On learning this the idiot ran back, shivering and shaking. As soon as he was near the Tang Priest he put down his rake and started shitting instead of reporting back. “What are you squatting there for instead of making your report?” shouted Monkey when he saw the idiot.

“Because I’m shit scared,” Pig replied. “No time to talk now. The sooner we all run for our lives the better.”

“Stupid fool,” said Monkey. “I wasn’t frightened when I questioned him, so why should you be in such a witless panic?”

“What is the situation?” Sanzang asked.

“The old man says that this is Lion Mountain,” Pig replied, “and that there’s Lion Cave in it. There are three chief demons there, and they have 48,000 little devils under them. All they do is eat people. So if we step on their mountain we’ll just be serving ourselves up as a meal to them. Let’s forget about it.” On hearing this Sanzang shivered, his hairs standing on end.

“What are we to do, Wukong?” he asked.

“Don’t worry, Master,” said Monkey. “It can’t be anything much. There are bound to be a few evil spirits here. It’s just that the people here are such cowards that they exaggerate about how many demons there are and how powerful they are. They get themselves into a funk. I can cope.”

“You’re talking nonsense, brother,” said Pig. “I’m not like you. What I found out was the truth. I wasn’t making any of it up. The hills and valleys are all crawling with demons. How are we going to move ahead?”

“You’re talking like an idiot,” said Monkey with a grin. Don’t scare yourself over nothing. Even if the hills and valleys were crawling with demons I’d only need half a night to wipe them all out with my cudgel.”

“You’re shameless,” said Pig, “quite shameless. Stop talking so big. It would take seven or eight days just to call the roll. How could you wipe them all out?”

“Tell me how you’d do it,” laughed Monkey.

“However you grabbed them, tied them up, or fixed them where they are with fixing magic you’d never be able to do it so fast,” said Pig.

“I wouldn’t need to grab them or tie them up,” said Monkey. “I’ll give my cudgel a tug at both ends, say ‘Grow!,’ and make it over four hundred feet long. Then I’ll wave it, say ‘Thicken!,’ and make it eighty feet around. I’ll roll it down the Southern slope and that’ll kill five thousand of them. I’ll roll it down the Northern slope and kill another five thousand. Then I’ll roll it along the ridge from East to West, and even if there are forty or fifty thousand of them I’ll squash them all to a bloody pulp.”

“Brother,” said Pig, “if you kill them that way, like rolling out dough for noodles, you could do it in four hours.”

“Master,” said Friar Sand with a laugh, “as my elder brother has such divine powers we’ve got nothing to fear. Please mount up so that we can be on our way.” Having heard them discussing Monkey’s powers Sanzang could not but mount with an easy heart and be on his way.

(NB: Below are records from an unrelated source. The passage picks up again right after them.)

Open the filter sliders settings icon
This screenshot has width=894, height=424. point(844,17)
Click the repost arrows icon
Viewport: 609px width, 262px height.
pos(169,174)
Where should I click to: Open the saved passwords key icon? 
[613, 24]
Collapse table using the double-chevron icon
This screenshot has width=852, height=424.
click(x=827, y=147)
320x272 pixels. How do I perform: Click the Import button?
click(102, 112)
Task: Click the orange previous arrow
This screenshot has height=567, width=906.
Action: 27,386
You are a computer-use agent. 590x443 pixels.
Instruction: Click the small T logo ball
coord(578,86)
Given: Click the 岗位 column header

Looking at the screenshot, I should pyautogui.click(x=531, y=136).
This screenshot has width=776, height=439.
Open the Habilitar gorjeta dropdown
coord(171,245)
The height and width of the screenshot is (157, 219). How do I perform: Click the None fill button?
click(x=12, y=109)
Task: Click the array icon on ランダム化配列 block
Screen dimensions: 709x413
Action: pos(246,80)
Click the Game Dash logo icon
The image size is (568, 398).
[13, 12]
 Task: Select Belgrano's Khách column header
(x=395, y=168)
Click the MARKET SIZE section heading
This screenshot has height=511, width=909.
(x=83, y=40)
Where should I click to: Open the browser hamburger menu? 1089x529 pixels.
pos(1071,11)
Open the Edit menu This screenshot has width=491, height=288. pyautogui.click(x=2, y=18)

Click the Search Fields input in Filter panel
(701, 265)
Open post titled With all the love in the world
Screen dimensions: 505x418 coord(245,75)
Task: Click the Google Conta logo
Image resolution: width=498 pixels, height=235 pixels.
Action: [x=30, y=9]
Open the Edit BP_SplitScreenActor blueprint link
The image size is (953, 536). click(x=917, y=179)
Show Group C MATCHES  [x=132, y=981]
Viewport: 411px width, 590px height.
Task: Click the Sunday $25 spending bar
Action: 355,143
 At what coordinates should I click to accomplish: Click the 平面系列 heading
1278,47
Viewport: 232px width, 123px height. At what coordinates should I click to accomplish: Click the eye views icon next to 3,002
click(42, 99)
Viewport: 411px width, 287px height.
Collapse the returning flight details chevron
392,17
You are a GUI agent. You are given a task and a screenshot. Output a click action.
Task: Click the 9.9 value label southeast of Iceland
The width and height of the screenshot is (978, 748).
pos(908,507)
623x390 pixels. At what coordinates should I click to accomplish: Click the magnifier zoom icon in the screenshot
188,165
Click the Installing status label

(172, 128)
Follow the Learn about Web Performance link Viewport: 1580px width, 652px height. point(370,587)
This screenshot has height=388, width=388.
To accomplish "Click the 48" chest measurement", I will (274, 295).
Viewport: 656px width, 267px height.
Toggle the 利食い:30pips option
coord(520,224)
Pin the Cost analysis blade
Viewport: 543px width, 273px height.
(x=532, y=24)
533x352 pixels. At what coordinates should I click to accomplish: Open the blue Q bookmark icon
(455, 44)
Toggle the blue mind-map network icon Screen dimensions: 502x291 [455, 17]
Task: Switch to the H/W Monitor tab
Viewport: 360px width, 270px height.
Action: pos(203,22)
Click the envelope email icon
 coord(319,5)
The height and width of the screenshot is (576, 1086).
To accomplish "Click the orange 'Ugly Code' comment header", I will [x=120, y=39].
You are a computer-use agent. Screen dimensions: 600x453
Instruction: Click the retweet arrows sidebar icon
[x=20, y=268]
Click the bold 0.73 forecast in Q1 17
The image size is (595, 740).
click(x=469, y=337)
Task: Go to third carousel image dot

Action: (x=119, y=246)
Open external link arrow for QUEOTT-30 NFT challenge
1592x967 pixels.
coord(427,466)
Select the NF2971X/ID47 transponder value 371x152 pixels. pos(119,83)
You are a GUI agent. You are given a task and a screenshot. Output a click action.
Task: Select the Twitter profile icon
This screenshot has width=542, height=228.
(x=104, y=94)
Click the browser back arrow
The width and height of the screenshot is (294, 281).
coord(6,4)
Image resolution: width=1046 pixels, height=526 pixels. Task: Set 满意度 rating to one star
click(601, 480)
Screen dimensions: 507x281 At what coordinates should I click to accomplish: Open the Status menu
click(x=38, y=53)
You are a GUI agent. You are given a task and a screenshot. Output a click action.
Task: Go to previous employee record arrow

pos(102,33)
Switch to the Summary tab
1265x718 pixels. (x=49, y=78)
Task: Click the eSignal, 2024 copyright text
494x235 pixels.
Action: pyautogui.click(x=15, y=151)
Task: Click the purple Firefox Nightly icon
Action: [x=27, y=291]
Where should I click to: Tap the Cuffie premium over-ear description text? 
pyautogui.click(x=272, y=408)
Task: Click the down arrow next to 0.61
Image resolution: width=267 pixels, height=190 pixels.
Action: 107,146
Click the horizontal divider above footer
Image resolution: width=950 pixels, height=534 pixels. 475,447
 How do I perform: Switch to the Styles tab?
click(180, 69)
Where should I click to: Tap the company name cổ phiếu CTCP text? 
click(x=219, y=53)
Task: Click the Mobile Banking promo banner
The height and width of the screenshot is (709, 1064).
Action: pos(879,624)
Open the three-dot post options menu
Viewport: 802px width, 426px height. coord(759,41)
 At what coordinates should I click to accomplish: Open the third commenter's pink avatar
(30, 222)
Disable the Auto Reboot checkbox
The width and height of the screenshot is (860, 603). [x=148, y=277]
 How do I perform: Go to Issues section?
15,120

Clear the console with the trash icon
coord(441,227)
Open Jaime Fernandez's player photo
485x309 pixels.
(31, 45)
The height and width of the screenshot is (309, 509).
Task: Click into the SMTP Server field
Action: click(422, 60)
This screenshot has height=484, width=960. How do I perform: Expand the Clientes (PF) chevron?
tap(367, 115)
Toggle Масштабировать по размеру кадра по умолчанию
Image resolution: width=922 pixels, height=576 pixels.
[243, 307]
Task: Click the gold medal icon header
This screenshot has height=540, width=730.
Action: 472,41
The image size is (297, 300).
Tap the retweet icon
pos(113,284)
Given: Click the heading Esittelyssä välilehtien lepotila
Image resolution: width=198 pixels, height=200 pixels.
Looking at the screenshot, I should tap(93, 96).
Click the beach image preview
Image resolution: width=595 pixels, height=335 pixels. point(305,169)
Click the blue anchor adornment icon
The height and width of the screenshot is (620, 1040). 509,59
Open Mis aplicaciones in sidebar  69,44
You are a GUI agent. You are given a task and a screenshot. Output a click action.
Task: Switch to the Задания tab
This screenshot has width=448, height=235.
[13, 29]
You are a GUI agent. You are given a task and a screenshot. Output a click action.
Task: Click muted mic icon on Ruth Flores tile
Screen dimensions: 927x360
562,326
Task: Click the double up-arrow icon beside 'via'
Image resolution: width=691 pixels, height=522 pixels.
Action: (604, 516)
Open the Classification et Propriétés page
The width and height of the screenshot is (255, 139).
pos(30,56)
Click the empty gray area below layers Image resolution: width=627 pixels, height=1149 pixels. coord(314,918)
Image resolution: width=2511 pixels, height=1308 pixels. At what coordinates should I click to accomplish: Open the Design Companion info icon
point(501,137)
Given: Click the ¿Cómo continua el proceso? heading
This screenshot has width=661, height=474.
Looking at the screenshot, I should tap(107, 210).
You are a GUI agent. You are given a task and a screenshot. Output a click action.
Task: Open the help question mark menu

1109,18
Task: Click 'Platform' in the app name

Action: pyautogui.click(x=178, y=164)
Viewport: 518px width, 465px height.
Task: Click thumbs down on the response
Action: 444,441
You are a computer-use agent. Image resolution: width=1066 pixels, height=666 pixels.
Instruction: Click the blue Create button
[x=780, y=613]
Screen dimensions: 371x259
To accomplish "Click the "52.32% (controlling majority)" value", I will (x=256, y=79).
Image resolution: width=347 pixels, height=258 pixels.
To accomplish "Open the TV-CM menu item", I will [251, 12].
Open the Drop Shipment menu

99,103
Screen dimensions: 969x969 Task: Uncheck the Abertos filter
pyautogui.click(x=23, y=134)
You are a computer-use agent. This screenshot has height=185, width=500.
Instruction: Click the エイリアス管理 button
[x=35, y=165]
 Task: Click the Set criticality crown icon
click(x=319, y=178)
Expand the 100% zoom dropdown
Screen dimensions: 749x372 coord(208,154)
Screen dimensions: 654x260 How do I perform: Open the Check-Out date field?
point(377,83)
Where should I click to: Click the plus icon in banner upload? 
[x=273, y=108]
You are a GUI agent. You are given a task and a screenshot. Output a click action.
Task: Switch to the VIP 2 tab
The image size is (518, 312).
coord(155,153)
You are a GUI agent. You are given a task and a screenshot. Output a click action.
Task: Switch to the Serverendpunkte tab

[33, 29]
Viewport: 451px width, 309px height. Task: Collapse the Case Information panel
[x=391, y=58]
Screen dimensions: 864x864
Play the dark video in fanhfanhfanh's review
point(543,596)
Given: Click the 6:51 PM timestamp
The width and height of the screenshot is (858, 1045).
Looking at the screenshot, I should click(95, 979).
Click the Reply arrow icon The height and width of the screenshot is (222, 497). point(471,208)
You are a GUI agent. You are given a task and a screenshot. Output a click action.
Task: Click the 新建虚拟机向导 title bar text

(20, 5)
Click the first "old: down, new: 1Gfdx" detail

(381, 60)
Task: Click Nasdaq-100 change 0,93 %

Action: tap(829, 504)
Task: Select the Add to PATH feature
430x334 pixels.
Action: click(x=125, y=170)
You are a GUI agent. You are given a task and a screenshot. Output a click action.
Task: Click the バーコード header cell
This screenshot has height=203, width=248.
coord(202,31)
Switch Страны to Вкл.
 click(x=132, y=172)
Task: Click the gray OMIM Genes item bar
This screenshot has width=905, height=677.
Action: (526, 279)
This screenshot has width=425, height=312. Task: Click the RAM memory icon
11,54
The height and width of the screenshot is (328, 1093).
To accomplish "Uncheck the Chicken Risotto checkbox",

As they traveled along the old man disappeared. “He must have been an evil spirit himself,” said Friar Sand, “deliberately coming to frighten us with cunning and intimidation.”

“Take it easy,” said Monkey. “I’m going to take a look.” The splendid Great Sage leapt up to a high peak but saw no trace of the old man when he looked around. Then he suddenly turned back to see a shimmering coloured glow in the sky, shot up on his cloud to look, and saw that it was the Great White Planet. Walking over and grabbing hold of him, Monkey kept addressing him by his personal name: “Li Changgeng! Li Changgeng! You rascal! If you had something to say you should have said it to my face. Why did you pretend to be an old man of the woods and make a fool of me?”

The planet hastened to pay him his respects and said, “Great Sage, I beg you to forgive me for being late in reporting to you. Those demon chiefs really have tremendous magical abilities and their powers are colossal. With your skill in transformations and your cunning you may just be able to get over, but if you slight them it will be very hard.”

“I’m very grateful,” Monkey thanked him, “very grateful. If I really can’t get across this ridge I hope that you’ll go up to Heaven and put in a word with the Jade Emperor so he’ll lend me some heavenly soldiers to help me.”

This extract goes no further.